#### [Fragmento del texto]
↓↓↓

Crecí entre relatos que hablaban de un Dios único, todopoderoso y distante, pero también escuché, en las grietas de la tradición de mis tías serranas, de las amigas de mi madre, de todas ellas, historias de mujeres que curaban, soñaban, amaban sin pedir permiso. Tal vez fueron ellas las que me mostraron que la espiritualidad podía ser algo más, abrazo, cuerpo, tierra húmeda; que no necesitaba altares de piedra, sino raíces y piel. 
Este ensayo es, entonces, una confesión y una ofrenda. Confesión porque me reconozco hijo de un tiempo que aprendió a desconfiar de lo vivo. Ofrenda porque deseo que mis palabras sean semillas que otros puedan plantar donde encuentren tierra fértil: en la memoria, en el deseo, en la comunidad.

↑↑↑

Datos recopilados
↓↓↓

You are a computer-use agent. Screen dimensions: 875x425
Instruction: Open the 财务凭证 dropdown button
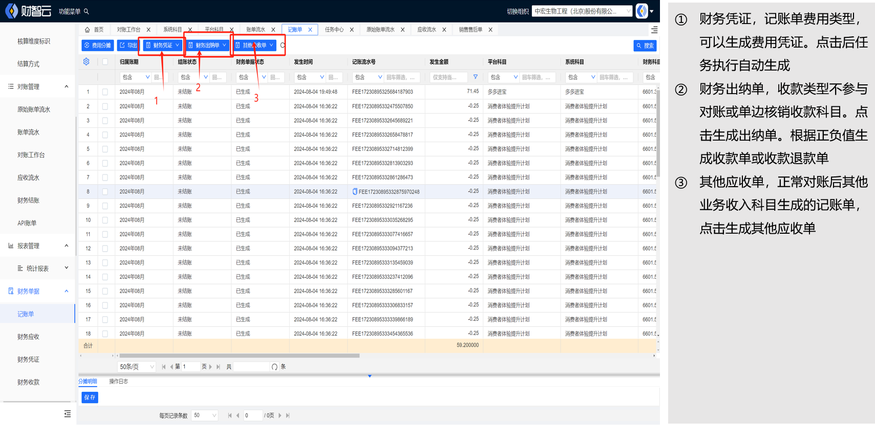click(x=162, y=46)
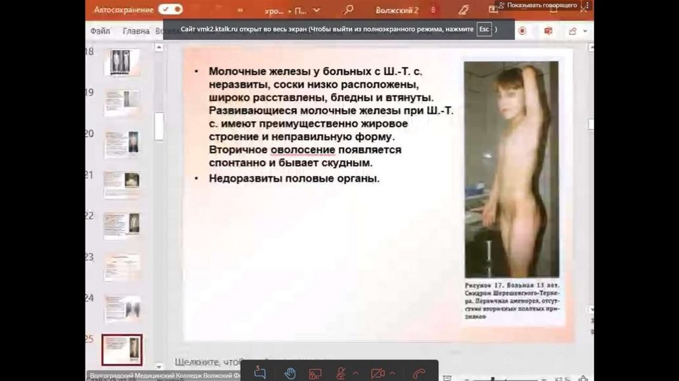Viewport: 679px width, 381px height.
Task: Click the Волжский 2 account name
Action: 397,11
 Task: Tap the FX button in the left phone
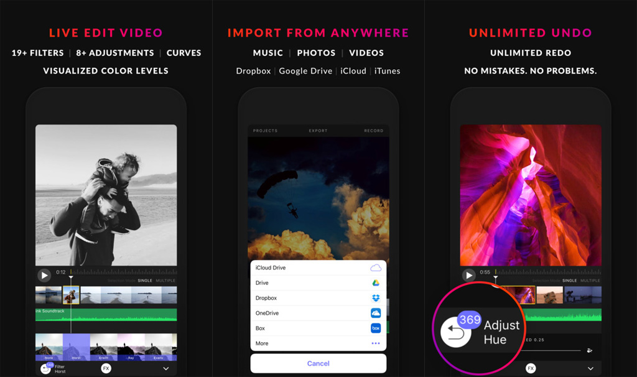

↑↑↑

#### [Requisitos de la tarea]
**A)** Enumera los tres lugares donde, según el ensayo sobre la espiritualidad, otros podrían plantar las semillas de las palabras.
**B)** Por favor, prolonga el ensayo sobre la espiritualidad a partir de su última oración.

#### [Las respuestas]
**A)** En la memoria, en el deseo y en la comunidad.

**B)**
Escribo para quienes sienten que la vida pide ser reencantada., redibujada, repintada, como nos dice Paulo Freire corresponde a la tarea del educador.  Para quienes saben que las supuestas almas no se salvan solas. Para quienes presienten que la verdadera transformación empieza cuando dejamos de obedecer al Uno y aprendemos, de nuevo, a vivir entre muchos.